La finanziaria è stata finalmente approvata dal Senato con 162 sì e 153 no. La manovra, che agli inizi valeva 11,2 miliardi, dopo l'esame in Parlamento è lievitata a 15,6 miliardi. Finanziaria enigmatica, che non offre certo grandi spazi alle microimprese. <Infatti - afferma Giorgio Guerrrini, Presidente di Confartigianato - è mancato il coraggio di operare robuste scelte strutturali per ridurre e riqualificare la spesa pubblica che, invece, esce dalla manovra addirittura appesantita di qualche miliardo. I segnali di attenzione verso le piccole imprese devono essere rafforzati, rispettando l'impegno del Governo a ridurre la pressione fiscale sul lavoro indipendente>.
In questo “pasticcio”, che rischia di restare sullo stomaco a milioni di microimprese italiane, <l'assenza di interventi per tagliare sprechi e inefficienze si sommano agli effetti del decreto sul Protocollo sul Welfare che ingigantirà la spesa pubblica con ulteriori oneri per finanziare l'abolizione dello scalone, oltre a contenere inaccettabili discriminazioni, tra lavoratori autonomi e lavoratori dipendenti, che dovranno essere corrette>.
Ridurre il carico fiscale su imprese e lavoratori – il “Collegato” alla Finanziaria, anch'esso Legge, tratta il fisco con “leggerezza” e propone micromisure poco coraggiose – resta la sfida più dura da vincere. Dunque, l'attuazione di <una politica di diminuzione graduale e costante del prelievo tributario che grava sulle imprese> non si può attendere ulteriormente.
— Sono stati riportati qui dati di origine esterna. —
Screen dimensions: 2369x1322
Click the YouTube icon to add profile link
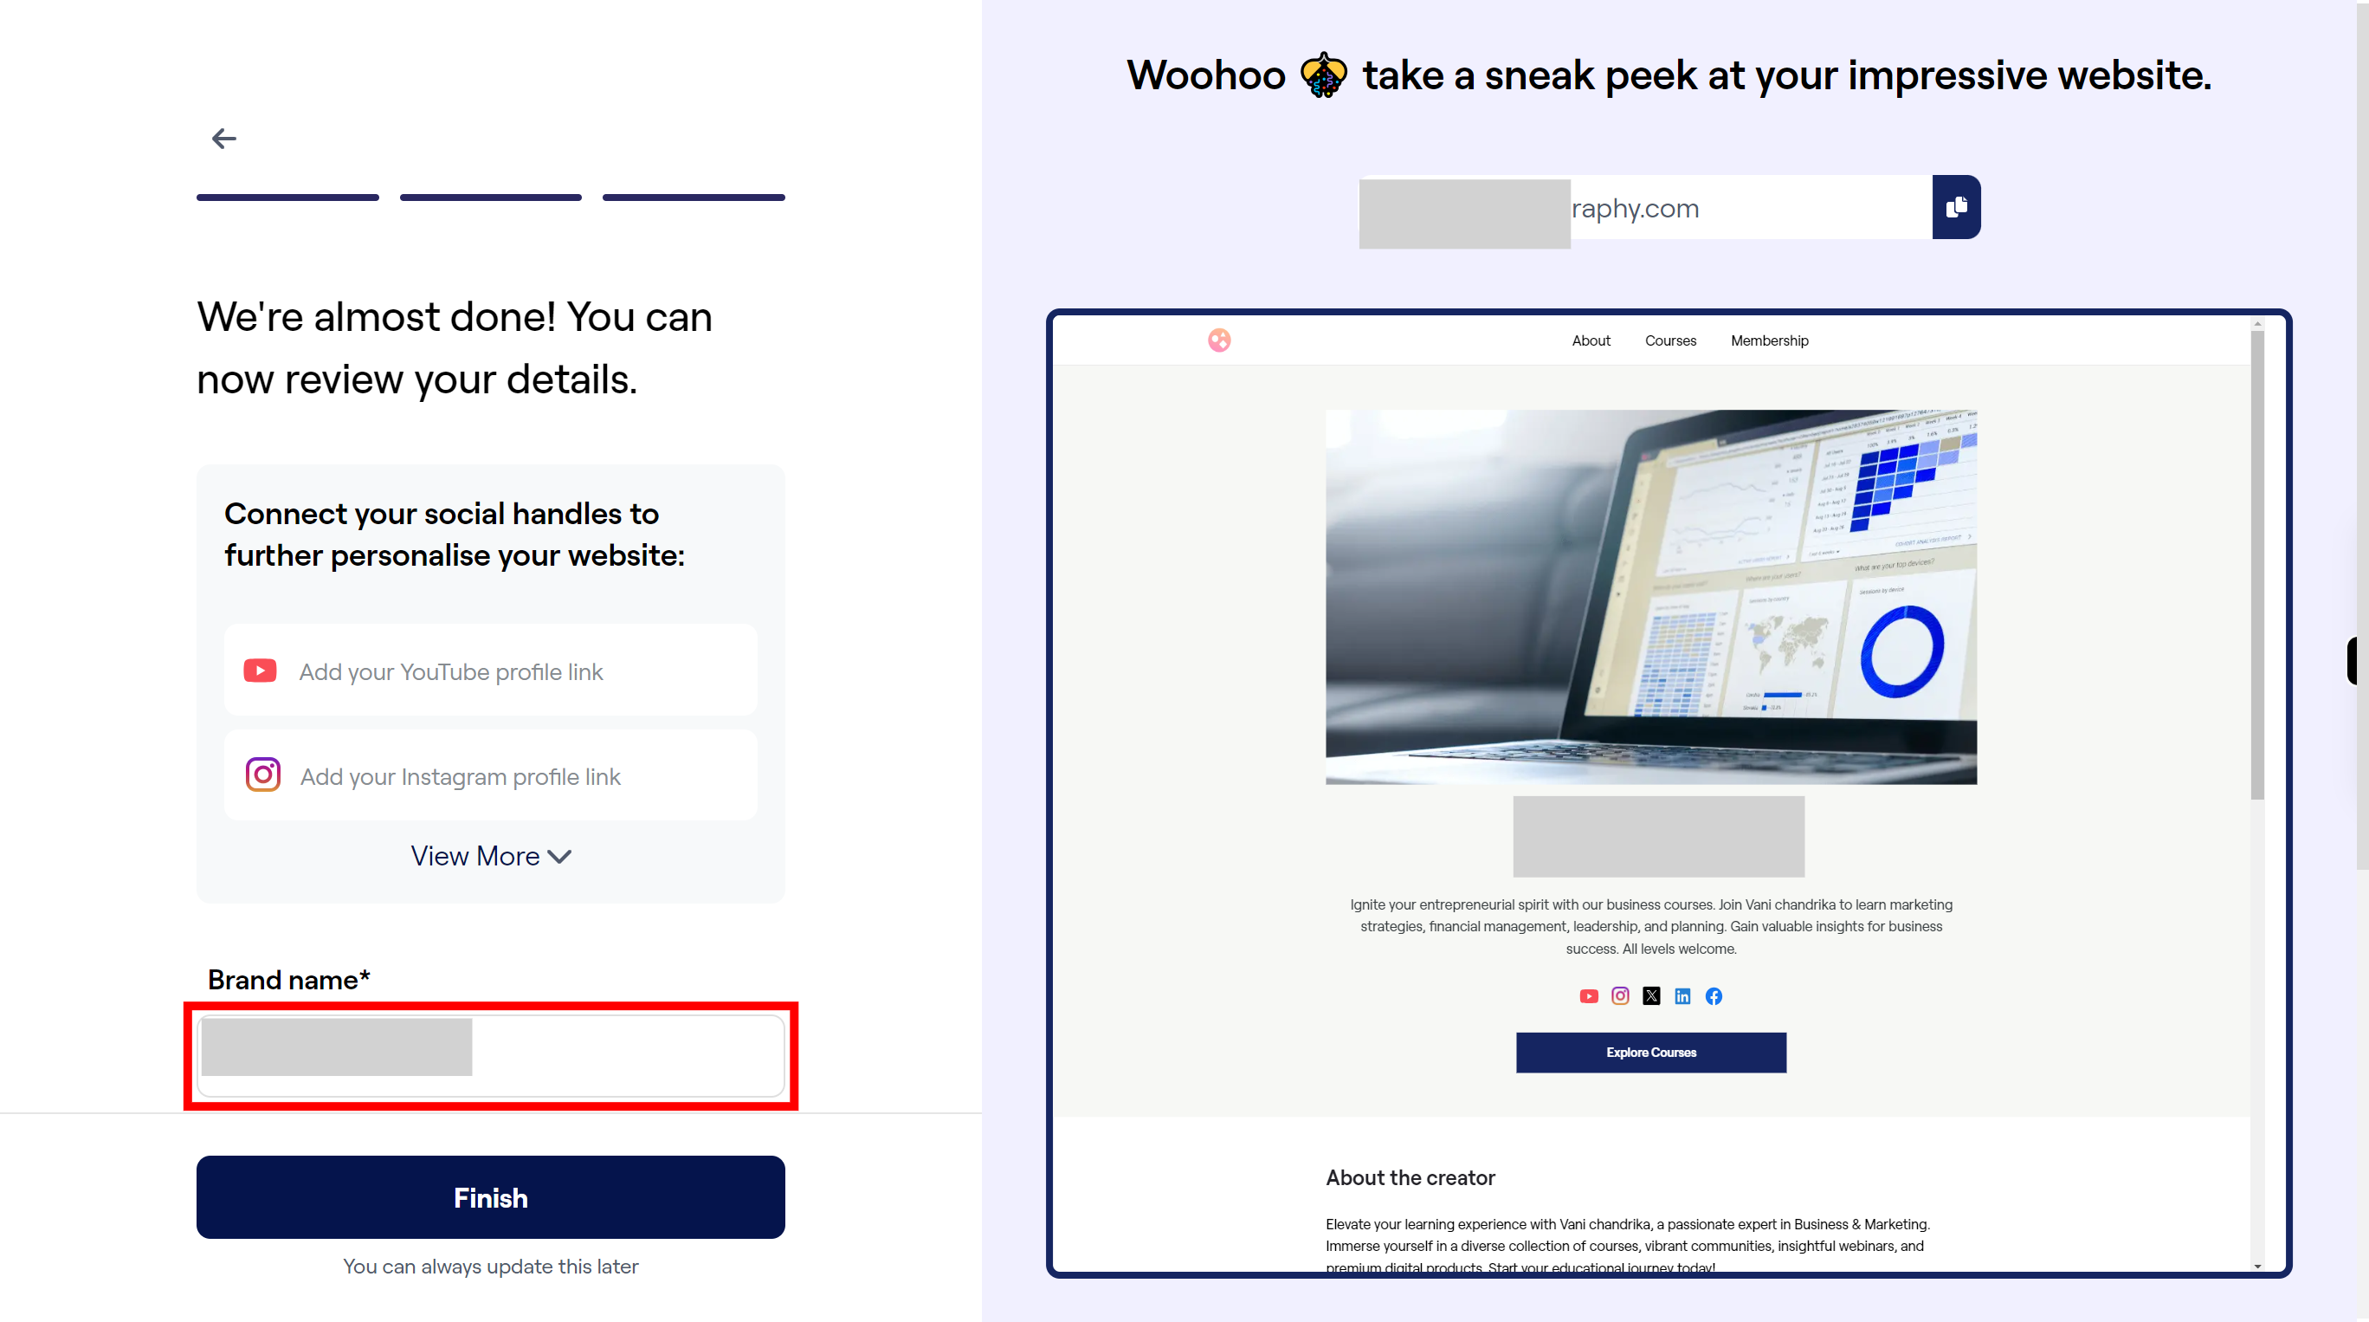coord(260,669)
E poi esiste, tuttora, il gravoso problema delle infrastrutture, il capitale umano che fugge all’estero (e non si è ancora capito perché l’Italia, terra di geni, a questi ormai tenga sempre meno), la scelta fuorviante sull’utilizzo di “entrate inattese” (utilizzate nel 2007 per finanziare aumenti di spesa) e lo Stato Sociale, sempre più debole ed ancora in piedi con un incredibile colpo di reni. La pressione fiscale, nel 2008, rimarrà ancora sull’elevato livello del 2007? Gli interventi su Ires e Irap non sono così generosi. Coraggio, andiamo avanti!
La fiscalità gravosa crea difficoltà insuperabili ai nostri imprenditori e il rituale burocratico del nostro “sistema Paese” è una prova evidente di questa Finanziaria che non guarda con favore al “modello dell’impresa italiana”.
E’ difficile ammetterlo, perché con ciò significa riconoscere l’immobilità della politica, ma i problemi di ieri sono quelli di oggi. E le nostre richieste mirate, ancora una volta, a riequilibrare il prelievo fiscale attraverso una progressiva riduzione dello stesso in misura proporzionale alla emersione di base imponibile, a rafforzare l’attività di controllo e repressione nei confronti degli evasori totali, ad attuare interventi di semplificazione degli adempimenti burocratici. A sostenere il sistema delle micro, piccole e medie imprese attraverso il rafforzamento della capacità produttiva: anche in termini di crescita dimensionale e sviluppo.